The faster (and harder) you go the easier it is to make serious mistakes
(and do real damage to the community). Things just aren't always what they
seem at first impression.
Fred
From: "Jimmy (Jimbo) Wales"
<jwales(a)wikia.com>
Reply-To: English Wikipedia <wikien-l(a)Wikipedia.org>
Date: Sun, 2 Jan 2005 03:07:30 -0800
To: English Wikipedia <wikien-l(a)Wikipedia.org>
Subject: Re: [WikiEN-l] Registration system and blocks
3) ArbCom is afraid of backlash for dealing
rapidly with clear abuses.
I feel like this may be the most likely problem.
I also think
it could be worked through simply by biting the bullet and
coming down hard and fast on a few exceptional problem
cases, making Wikipedians get used to the fact that "due
process" doesn't mean "any process that makes it harder to
ban someone". (I think this is an artifact of a time when
Wikipedia was much smaller you held sole power to ban and did
everything you could to avoid it.

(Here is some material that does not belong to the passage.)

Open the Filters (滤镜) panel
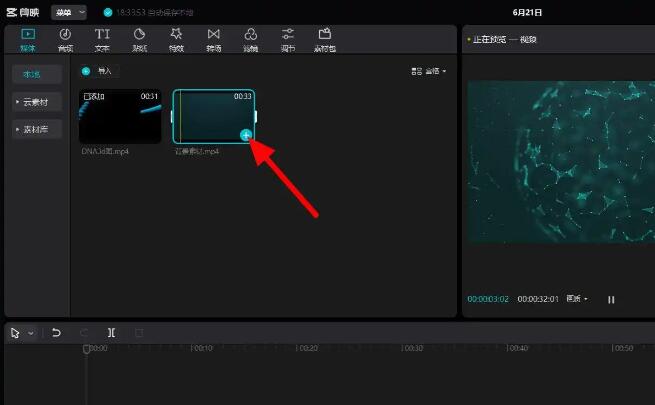Screen dimensions: 655x405 (250, 39)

A benevolent dictator
presiding over a medium-sized project is markedly different
from a pseudo-democratic body presiding over one of the
largest "open source" projects in the world with one of the
lowest barriers to entry. I don't think enough people have
grasped that.)
I think this is basically accurate. I do recommend, though, that the
"coming down hard and fast" be really limited to a few exceptional
problem cases, as opposed to being random.